Os Cavaleiros do Zodíaco no clássico design de Shingo Araki e Mich Himeno (com base no trabalho original de Masami Kurumada)
Revisitando alguns episódios do
clássico anime “Cavaleiros do Zodíaco” (ou Saint
Seiya, como é conhecido internacionalmente), deparei-me com um intrigante
diálogo entre Máscara da Morte (o corrupto e cruel cavaleiro de ouro do signo
de Câncer) e Mestre Ancião (cavaleiro de ouro do signo de Libra e mestre de Shiryu), no qual testemunhamos uma apaixonada defesa do
absolutismo moral, e consequente oposição ao relativismo moral.

MATERIAL FORNECIDO:
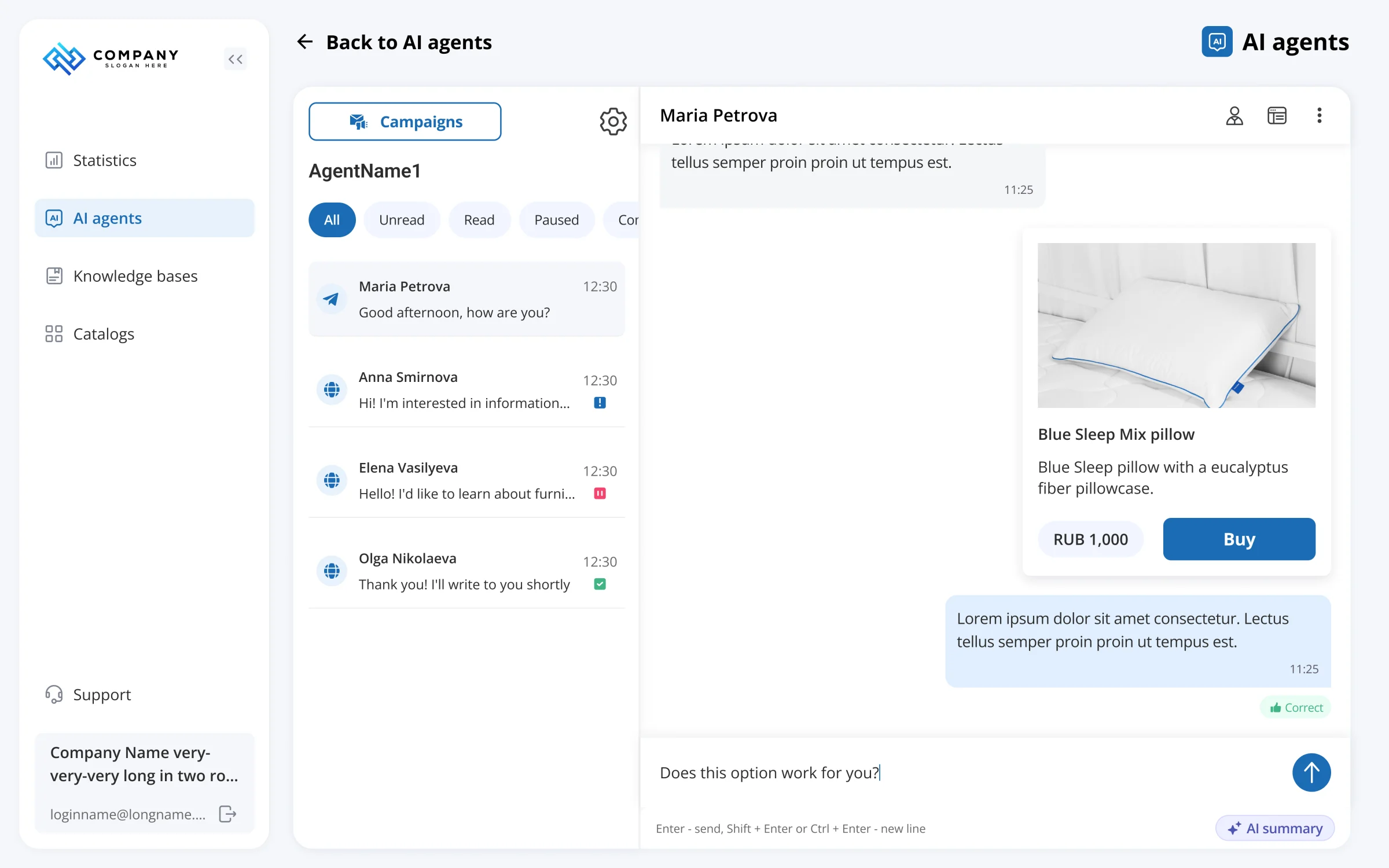
Task: Open the three-dot more options menu
Action: [1319, 116]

ENUNCIADO DA TAREFA: Reproduza sem nenhuma alteração todo o trecho do texto da página que vai de "Revisitando alguns episódios" até "ao relativismo moral.". Os dados não têm relação com o texto da página.

SOLUÇÃO DO PROBLEMA:
Revisitando alguns episódios do
clássico anime “Cavaleiros do Zodíaco” (ou Saint
Seiya, como é conhecido internacionalmente), deparei-me com um intrigante
diálogo entre Máscara da Morte (o corrupto e cruel cavaleiro de ouro do signo
de Câncer) e Mestre Ancião (cavaleiro de ouro do signo de Libra e mestre de Shiryu), no qual testemunhamos uma apaixonada defesa do
absolutismo moral, e consequente oposição ao relativismo moral.